Всегда, когда он подходил к этому подъезду, его грыз ерундовый и глупый страшок: перед вахтером. Перед его равнодушно-зорким взглядом и возможным вопросом. К счастью, в этом же подъезде на седьмом этаже – Ада жила на четвертом – жил товарищ школьных лет Борис Володичев, сейчас студент юридического института. С Борисом он почти не встречался, взаимные интересы иссякли, но можно было на вопрос «куда» ответить – к нему. Еще ни разу не спрашивали, потому что вахтеры попадались знакомые, помнившие Сергея по временам, когда он действительно ходил в гости к Борису. Сергей предупредительно здоровался, и вахтеры, кивая в ответ, ленились задавать лишние, но полагавшиеся по инструкции вопросы. Жители дома относились к вахтерам с привычной опасливостью, как относятся, например, к железным ящикам с надписью: «Осторожно! Ток высокого напряжения!» Бояться не боялись, но подолгу задерживаться вблизи избегали. Сергей, конечно, на это плевал, но тут была замешана женщина.
Он отвалил на себя тяжелую дверь, и нехорошее предчувствие заколотилось в сердце. Очень уж поздно, половина двенадцатого. Так и есть, вахтер новый. Сергей сказал «здравствуйте», в два скачка миновал первую лестницу и шагнул налево, к лифту. Вахтер остановил его снизу властным голосом: «Гражданин! К кому?» Еще никогда, ни в одном подъезде его так не окликали... Сергей посмотрел внимательней: молодой толстяк, хорошо выбритый, с пухлыми, сочными губами. Лицо показалось Сергею напудренным, а взгляд темных маленьких глаз под темными бровями каким-то театрально-пристальным. Такому хорошо бы выйти на сцену и запеть тенором: «Ой, Галына, ой, дивчына...» Зачем-то улыбаясь, Сергей сказал:
– К Володичеву.
– А не поздно? – спросил вахтер, поворачиваясь и идя к телефону, висящему на стене. При этом толстяк зевал, нежно похлопывая ладонью по разинутому рту.

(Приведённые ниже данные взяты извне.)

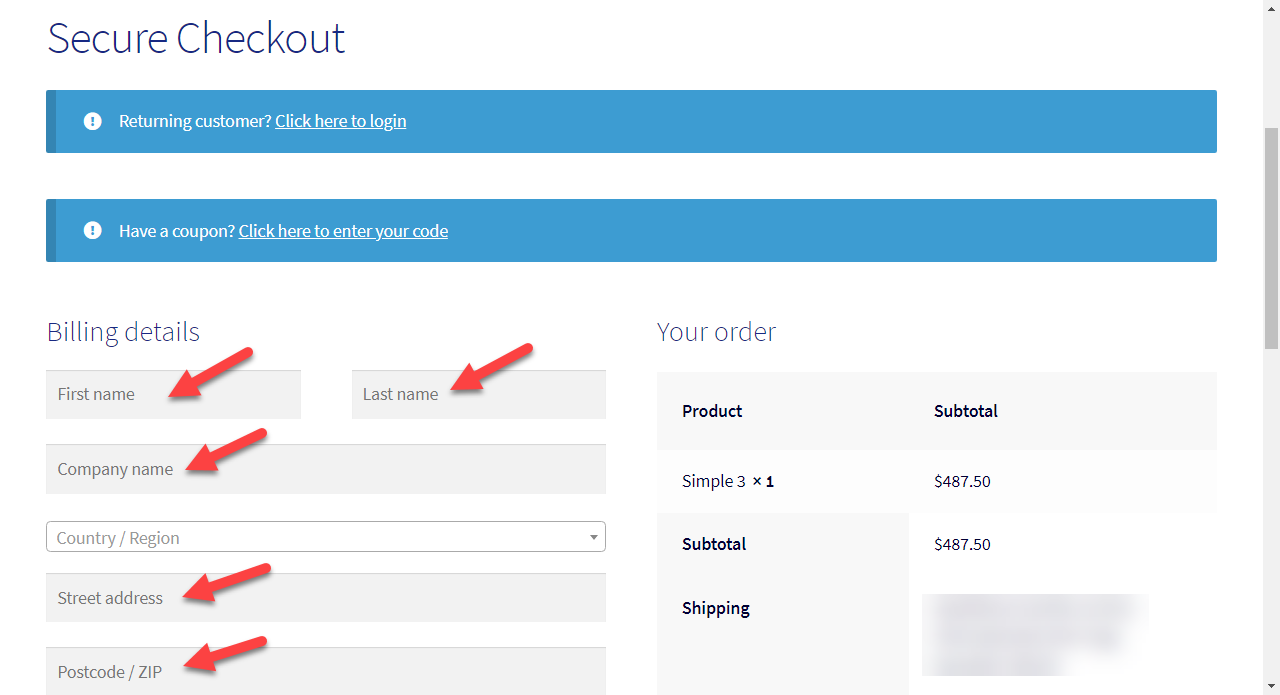Viewport: 1280px width, 695px height.
Task: Click the Your order heading
Action: coord(716,332)
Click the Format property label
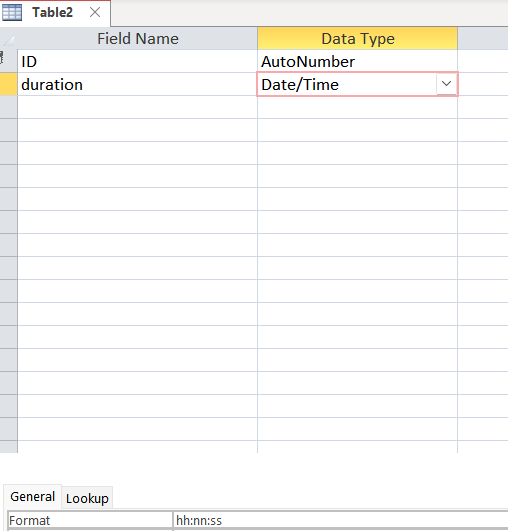 pos(90,520)
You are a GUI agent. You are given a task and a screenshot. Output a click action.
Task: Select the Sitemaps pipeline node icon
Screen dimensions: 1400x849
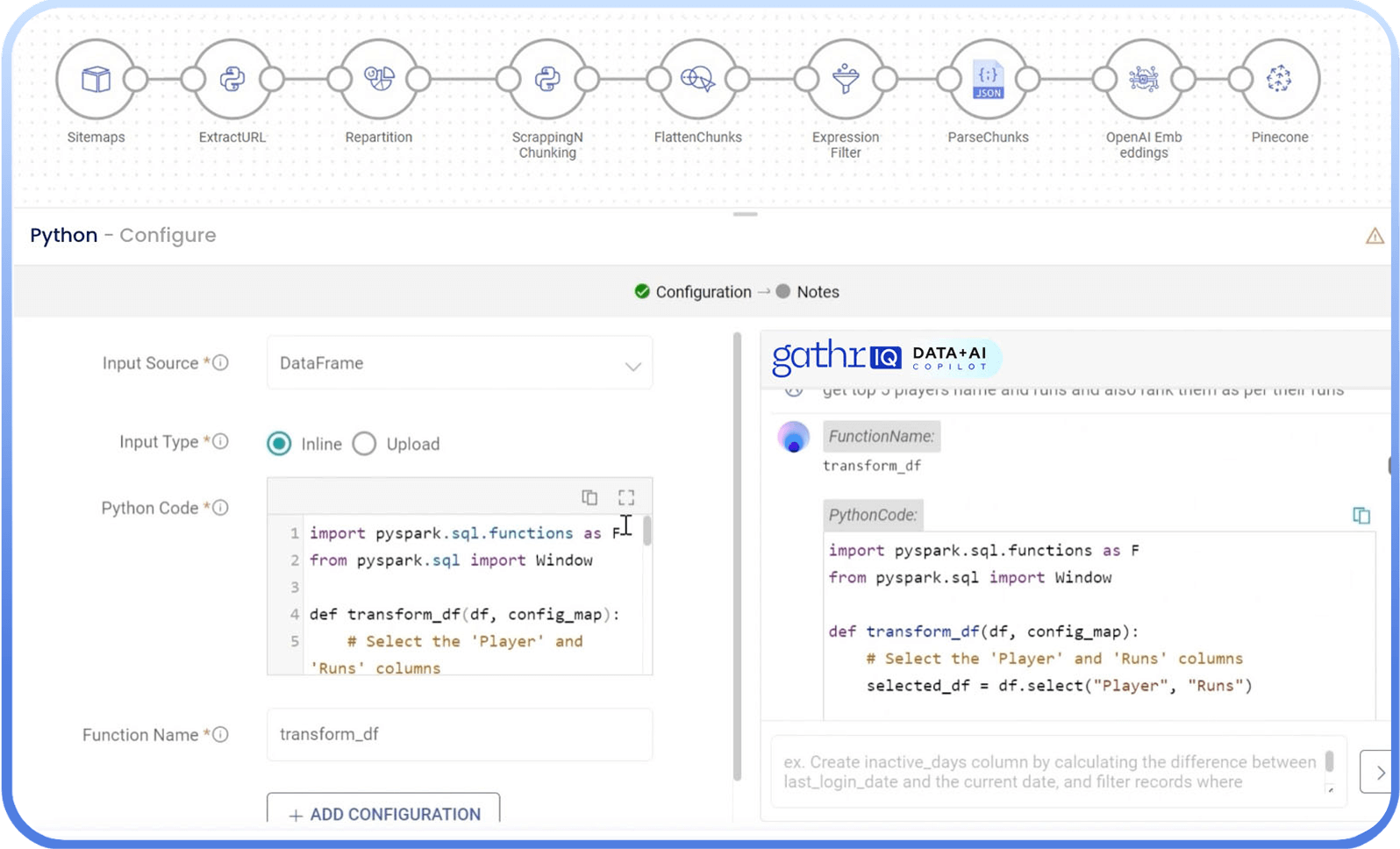coord(96,80)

Эта необычная фамильярность тона и исполненные достоинства движения обнаруживали человека, знающего себе цену.
«Этот все будет делать по инструкции, – подумал Сергей. – А если Борьки нет дома?» Вахтер набрал номер и долго молчал. Видно, там уже легли спать. Сергей лихорадочно придумывал: что сказать Борьке?
– К вам тут гражданин... – Вахтер вопросительно и малопочтительно чуть поднял к Сергею подбородок. – Как?
– Вирский.
– Вирский. – Вахтер помолчал, потом повесил трубку.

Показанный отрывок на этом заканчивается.